Korea's Lotte Group has suffered cyber attacks and said some
of its stores in China have been fined or closed by authorities,
while some shops have been hit by anti-Korean demonstrations.
Korean airlines have been refused permission to increase
China-Korea flights, cosmetics firms have reported increased
scrutiny at customs, and Chinese travel agents have been ordered
to stop tours to South Korea.
China's foreign ministry said law-abiding foreign firms were
welcome and would be protected. But South Korea's ruling party
said the government will actively consider complaining about
"unfair retaliation" to the World Trade Organization (WTO).

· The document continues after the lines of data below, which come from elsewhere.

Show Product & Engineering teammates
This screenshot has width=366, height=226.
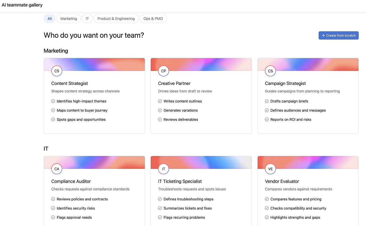coord(116,19)
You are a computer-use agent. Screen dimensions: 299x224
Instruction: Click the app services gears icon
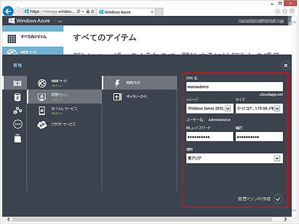[x=17, y=111]
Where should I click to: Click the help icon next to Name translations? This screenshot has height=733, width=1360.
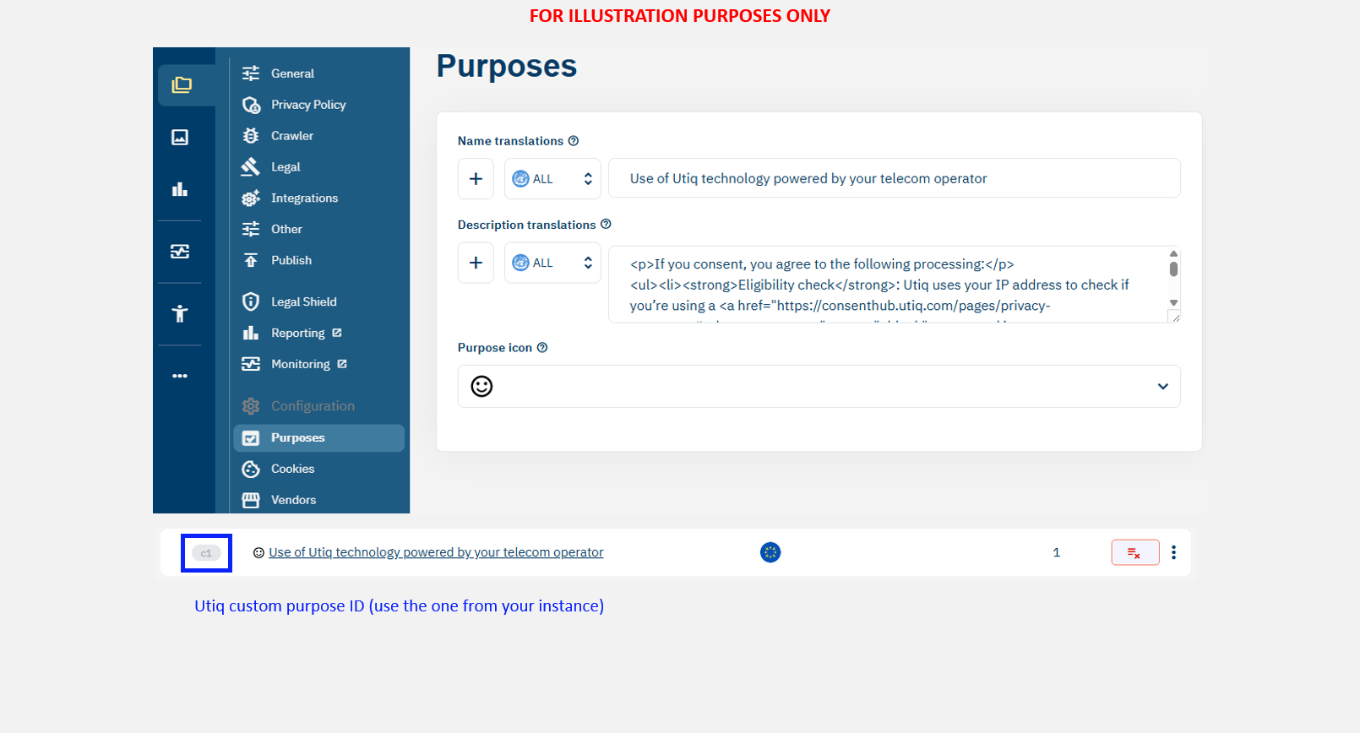pyautogui.click(x=574, y=141)
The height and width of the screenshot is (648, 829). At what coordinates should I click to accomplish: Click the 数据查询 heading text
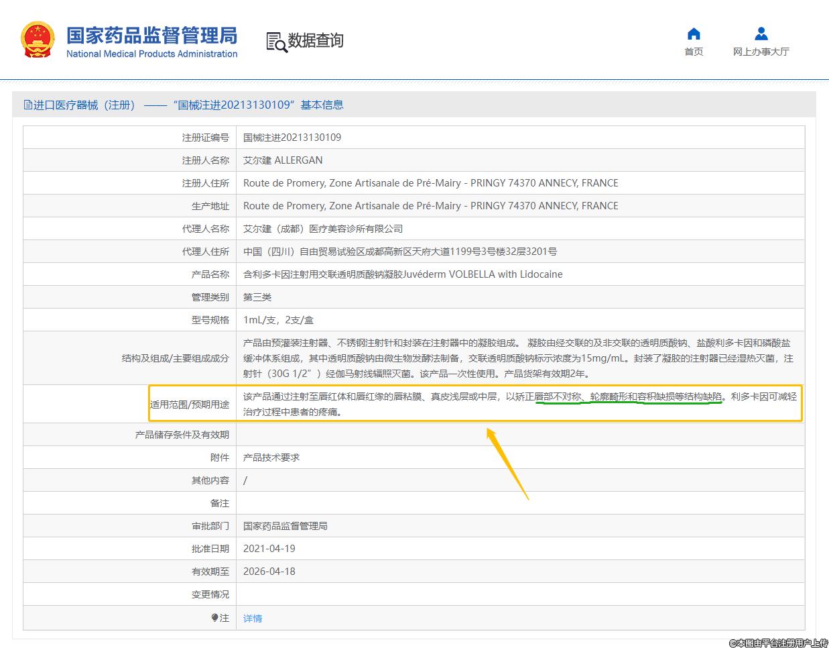coord(315,41)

The WTO previously chastised China for restricting exports
of rare earth minerals during a 2010 row with Japan over
disputed islands, and then curbing global shipments.
But the organisation would find it far more difficult to
penalise more subtle forms of perceived retaliation, current and
former South Korean government officials told Reuters.
"We need some official proof," Chang Do-hwan, a director at
South Korea's finance ministry, told Reuters. "Taking diplomatic
action without confirming (that such tactics stemmed from
central government) could just spread anger."
Conditions for South Korean firms in China have deteriorated
since Seoul agreed in July to deploy the U.S.-made Terminal High
Altitude Area Defense (THAAD) system. The situation became acute
last week after a Lotte Group company decided to supply land for
Any means of fighting back could lie in South Korea's
biggest shipments to China - semiconductors and displays, which
make up over one-third of total exports to the mainland.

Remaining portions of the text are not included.